Выбрать главу

Запись, сделанная в апреле, была полна отчаяния.
  «Утром узнал о помолвке Анны и князя Барятинского. Долго отказывался в это верить, но светские сплетни оказались правдой. Сначала хотел бросить князю вызов, однако потом одумался. В чем вина Барятинского, если сама Анна отдала ему предпочтение, а мне оставила лишь разбитые надежды».

- Княгиня Барятинская моя прапрабабка, – Анна потрясенно смотрела на Владимира. – Мне говорили – она отреклась от большой любви, выйдя замуж за князя, только я считала все это вымыслом, а выходит – они с бароном любили друг друга? 
- Именно так, – Владимир задумчиво листал дневник. – В моей семье тоже есть легенда о любви барона к своей крепостной.
- Крепостной?! – удивлению Анны не было предела. – Но моя прабабка была княжной Долгорукой.
- Знаю, - Корф утвердительно кивнул, – только в вашей семье, наверное, предпочли забыть, что княжна Анна Долгорукая была побочной дочерью, признанной отцом. А до этого жила в семье Корфов как приемная дочь, хотя и считалась крепостной.
- Мне об этом ничего не говорили. Выходит – наши предки выросли в одной семье. Меня теперь не удивляют их чувства к друг другу. Странно другое – почему они расстались? – Анна вопросительно смотрела на Владимира. – Бабушка говорила, будто княгиня предала свою любовь к барону и за это поплатилась бесчувствием. Не только она, но и мы – ее потомки.
- Сейчас вряд ли можно будет узнать причину. Слишком много времени прошло, к тому же единственный источник информации – дневник. Но вот здесь очень интересно – посмотри.


Анна взяла дневник из его рук и, открыв на указанной странице, прочла:

Июль 1840 года.
  «Сегодня, направляясь на Кавказ, столкнулся у придорожного трактира с толпой цыган. Обычно они сторонятся меня, видимо чувствуют – я их недолюбливаю, но в этот раз все случилось иначе. Молоденькая цыганка отделилась от своих соплеменников, подошла ко мне и, глядя куда-то невидящим взглядом, проговорила: «Тьму и холод принесла тебе твоя любовь. Разбила сердце тебе и свое опустошила. Много еще времени пройдет, прежде чем лед растает. Кровь прольется, и кровь заменит кровь, тогда и конец проклятью придет». Не знаю почему, но я сразу поверил ей, хотя раньше никогда не придавал значения словам гадалок. Не желая больше слушать, я сунул ей золотую монету и грубо сказал: «Вон пошла со своими бреднями!» Цыганка печально улыбнулась: «Не злись, барин, я и сама не рада тому, что вижу, да ничего не поделать».

  Она было отошла, но вдруг, вернувшись, коснулась рукой моей груди, именно там, где висел медальон-сердечко, оставленный Анной. Пробормотав непонятные слова, цыганка посмотрела мне в глаза и сказала: «Она будет отвечать за все, а твои дети останутся счастливыми», с тем и ушла.
Пишу в полной растерянности. Как бы мне ни хотелось считать слова этой бродяжки выдумкой, не оставляет мысль о том, что все сказанное ею правда. Знать бы, о каком проклятии идет речь! И при чем тут Анна? Слова о том, что ей придется отвечать за какие-то грехи, перевернули мне душу. Я готов понести любое наказание вместо нее, лишь бы моя любимая была счастлива и спокойна».

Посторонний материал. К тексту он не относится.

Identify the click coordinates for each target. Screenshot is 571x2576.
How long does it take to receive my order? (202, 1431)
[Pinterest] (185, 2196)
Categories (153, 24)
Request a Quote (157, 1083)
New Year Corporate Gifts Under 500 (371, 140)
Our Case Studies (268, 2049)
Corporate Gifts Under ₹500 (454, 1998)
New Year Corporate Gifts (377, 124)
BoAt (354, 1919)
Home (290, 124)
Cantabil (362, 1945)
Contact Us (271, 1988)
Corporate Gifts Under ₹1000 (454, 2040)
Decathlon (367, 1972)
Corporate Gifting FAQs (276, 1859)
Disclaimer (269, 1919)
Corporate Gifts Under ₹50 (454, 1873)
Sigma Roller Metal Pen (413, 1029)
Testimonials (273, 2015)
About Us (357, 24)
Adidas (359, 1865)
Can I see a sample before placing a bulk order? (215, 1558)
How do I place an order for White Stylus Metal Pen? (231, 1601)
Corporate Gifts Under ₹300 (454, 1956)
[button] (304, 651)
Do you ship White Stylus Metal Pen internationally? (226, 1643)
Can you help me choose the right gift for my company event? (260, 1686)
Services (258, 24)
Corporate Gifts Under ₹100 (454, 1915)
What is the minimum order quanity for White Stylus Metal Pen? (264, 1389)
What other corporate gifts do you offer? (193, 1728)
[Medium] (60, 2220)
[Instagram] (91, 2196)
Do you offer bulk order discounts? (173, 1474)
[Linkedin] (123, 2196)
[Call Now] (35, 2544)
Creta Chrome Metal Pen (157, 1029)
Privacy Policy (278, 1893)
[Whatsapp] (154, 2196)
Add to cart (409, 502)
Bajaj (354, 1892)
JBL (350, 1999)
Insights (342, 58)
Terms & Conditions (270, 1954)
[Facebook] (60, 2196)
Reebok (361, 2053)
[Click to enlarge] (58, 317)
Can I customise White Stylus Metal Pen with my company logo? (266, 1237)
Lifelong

- А вот еще, – Анна перевернула несколько листов.

Август 1843 года.
  «Думал – за время моей службы на Кавказе чувства к Анне если не исчезнут, то хотя бы притупятся. Однако встретив ее сегодня в парке, прогуливающуюся вместе с сыном, понял – ничего не прошло! Любовь по-прежнему со мной: не оставляет ни на минуту, не позволяя забыть эту женщину. Смотрел на нее издалека, не решаясь приблизиться. Понимал – могу сорваться и, сжав в объятиях, осыпать поцелуями чужую жену, разлюбить которую мне так и не суждено».

Последняя запись в дневнике была датирована зимой 1849 года.
  «Сегодня окончательно прощаюсь со своими мечтами о счастье, завтра состоится мое венчание. Возраст и общество требуют от меня этого шага, мне уже тридцать четыре, пора подумать о продолжении рода. Моя невеста милое и кроткое создание, я надеюсь – ей будет неплохо со мною, но где взять силы вырвать из сердца любовь к другой?! Аня! Анечка!»

  Закрыв дневник и отложив его в сторону, Владимир с Анной некоторое время сидели молча. Трагедия человеческой души, измученной неразделенной любовью, настолько потрясла их, что не находилось даже слов говорить об этом.